The hidden man moved away from the hand, and with an exaggerated sigh, he pushed back his hood and pulled out his earbuds. He stood up, but Max couldn’t get a good look at him because Teddy was in the way. “You need to go outside, Teddy.” The guy’s voice was slightly accented but English enough that it was difficult to ascertain the country of origin, similar to Teddy’s. Prince Lucien sounded tired. 

Teddy stood firm. “I’m not—” 

“Teddy, I’ll handle this.” 

“I don’t trust him, sir,” Teddy insisted. 

“I know you’re only thinking of me, but please, Teddy, give me five.” 

Teddy didn’t respond, but there was a visible tightening of his shoulders and he spun, deceptively graceful for such a big guy, to face Max. There was one final stern glare that dripped with so much warning Max nearly took a step back, then Teddy moved away and left the room. 

For the first time, Max got a good look at the man who had been hidden under the hood. Dark hair, tousled and messy in that just-out-of-bed look, with bangs that dropped to his eyebrows. With the hair was the darkest of eyes, a rich chocolate brown. The man had cheekbones to die for and a wry smile on his face. He didn’t look like any kind of prince that Max had seen before, certainly not all spit-polished and serious like he’d expected. 

Max couldn’t help himself, he smiled back and extended his hand. “Max Connery.” 

“And I’m Lucien Magrello. Could I possibly have the room for a few minutes?” He addressed the second to Kyle, who looked at both him and Max with concern on his face. 

Finally, Kyle scooted up from his chair and left the room, briefly squeezing Max’s shoulder as he went past. 

“Please, Max, have a seat,” Lucien said. 

“I prefer to stand, sir.” 

“Call me Lucien. Please.” He didn’t make a move to sit himself; instead, he looked at Max with a considering expression on his face. “Do you swim?” 

Max blinked at the question. Swim? Why was that important? “I swim,” he said. He tried not to let the uncertainty in his head filter into his voice. He’d been on several jobs with BI before, but he’d never been asked whether he could swim. 

“How well?” Lucien tilted his head as he spoke, his dark eyes narrowing as he assessed Max. “I mean, you’re not tall, so your length would be less than…” He stopped talking, a sudden flush of color on his cheeks. 

“I swim well enough,” Max answered. 

“Well enough to be on a swim team?” Lucien was so earnest and so young. Max knew Lucien was twenty-five which made him only three years younger than Max. But the way he was talking now made, all eager and excited, made Max felt terribly old. A swim team? That would involve swimming fast and yes, he could swim, but he wasn’t the fastest or the best swimmer out there. 

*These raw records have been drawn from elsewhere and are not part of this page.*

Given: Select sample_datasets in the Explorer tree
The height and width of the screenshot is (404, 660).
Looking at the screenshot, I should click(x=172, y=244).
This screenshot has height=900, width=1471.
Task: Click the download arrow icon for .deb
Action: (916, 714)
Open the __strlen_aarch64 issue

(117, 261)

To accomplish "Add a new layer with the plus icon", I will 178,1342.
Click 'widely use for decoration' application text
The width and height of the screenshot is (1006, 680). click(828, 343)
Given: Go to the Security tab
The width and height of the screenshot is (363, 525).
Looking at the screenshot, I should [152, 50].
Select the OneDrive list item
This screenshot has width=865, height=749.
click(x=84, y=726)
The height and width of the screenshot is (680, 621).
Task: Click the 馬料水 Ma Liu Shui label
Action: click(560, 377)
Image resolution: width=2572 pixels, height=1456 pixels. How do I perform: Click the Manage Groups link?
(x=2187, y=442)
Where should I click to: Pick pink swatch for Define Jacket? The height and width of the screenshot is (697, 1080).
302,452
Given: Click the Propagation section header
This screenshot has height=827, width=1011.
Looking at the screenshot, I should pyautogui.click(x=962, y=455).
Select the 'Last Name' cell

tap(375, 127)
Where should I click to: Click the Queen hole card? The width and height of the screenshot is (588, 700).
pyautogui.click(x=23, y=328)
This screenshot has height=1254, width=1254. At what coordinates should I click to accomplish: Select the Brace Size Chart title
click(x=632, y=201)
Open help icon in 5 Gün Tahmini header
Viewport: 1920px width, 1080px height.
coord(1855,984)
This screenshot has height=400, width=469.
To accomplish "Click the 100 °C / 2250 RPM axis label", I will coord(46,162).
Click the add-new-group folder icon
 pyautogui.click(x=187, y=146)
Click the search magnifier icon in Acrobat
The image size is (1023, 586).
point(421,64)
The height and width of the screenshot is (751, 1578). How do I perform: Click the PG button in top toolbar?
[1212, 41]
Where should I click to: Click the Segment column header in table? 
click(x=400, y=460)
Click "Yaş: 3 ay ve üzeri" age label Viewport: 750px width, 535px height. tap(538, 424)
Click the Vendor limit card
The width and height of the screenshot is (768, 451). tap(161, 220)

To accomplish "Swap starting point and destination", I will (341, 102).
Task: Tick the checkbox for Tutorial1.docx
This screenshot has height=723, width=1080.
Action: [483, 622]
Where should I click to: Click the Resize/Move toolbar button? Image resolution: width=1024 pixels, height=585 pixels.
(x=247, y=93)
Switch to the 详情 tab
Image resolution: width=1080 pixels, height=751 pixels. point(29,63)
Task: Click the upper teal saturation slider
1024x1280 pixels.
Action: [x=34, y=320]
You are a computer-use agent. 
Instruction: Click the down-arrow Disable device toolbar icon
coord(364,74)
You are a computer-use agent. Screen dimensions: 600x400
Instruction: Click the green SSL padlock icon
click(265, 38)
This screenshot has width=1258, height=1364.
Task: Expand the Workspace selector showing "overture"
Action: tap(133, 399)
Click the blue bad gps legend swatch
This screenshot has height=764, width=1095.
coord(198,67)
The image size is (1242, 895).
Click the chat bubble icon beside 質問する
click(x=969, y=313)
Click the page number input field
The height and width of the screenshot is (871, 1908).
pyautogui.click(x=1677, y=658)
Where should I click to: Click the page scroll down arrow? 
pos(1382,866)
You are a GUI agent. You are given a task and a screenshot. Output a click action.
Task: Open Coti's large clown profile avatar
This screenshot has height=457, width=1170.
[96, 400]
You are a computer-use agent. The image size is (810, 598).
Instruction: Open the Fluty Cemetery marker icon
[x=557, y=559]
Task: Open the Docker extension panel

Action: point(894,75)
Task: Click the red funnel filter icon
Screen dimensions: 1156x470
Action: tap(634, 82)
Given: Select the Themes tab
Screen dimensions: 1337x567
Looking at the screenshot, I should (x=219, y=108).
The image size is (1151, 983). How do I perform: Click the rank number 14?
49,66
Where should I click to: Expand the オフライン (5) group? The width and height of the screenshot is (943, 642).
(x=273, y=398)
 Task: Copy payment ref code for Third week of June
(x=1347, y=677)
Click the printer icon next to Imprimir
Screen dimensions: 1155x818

A full sentence didn’t immediately come to mind. “Uhm…” 

Lucien huffed a laugh. “Actually, you don’t have to answer that. I mean, it’s the perfect way to keep close to me if you practice with the swim team. But your boss had the idea of you pretending to be my boyfriend so you can come watch me practice even if you don’t swim.” 

“If it becomes necessary then that is certainly an option,” Max said. 

“Because I won’t give up my swimming, okay? Whatever you say, however many times you lock me in a room, I will always find a way to get out and swim.” 

Max nodded like he understood every word that had just been said to him. He was a good swimmer, strong enough to keep up with the other cadets at Cranwell, but Lucien was right. Max was short, which was a handicap against long, lanky Lucien. 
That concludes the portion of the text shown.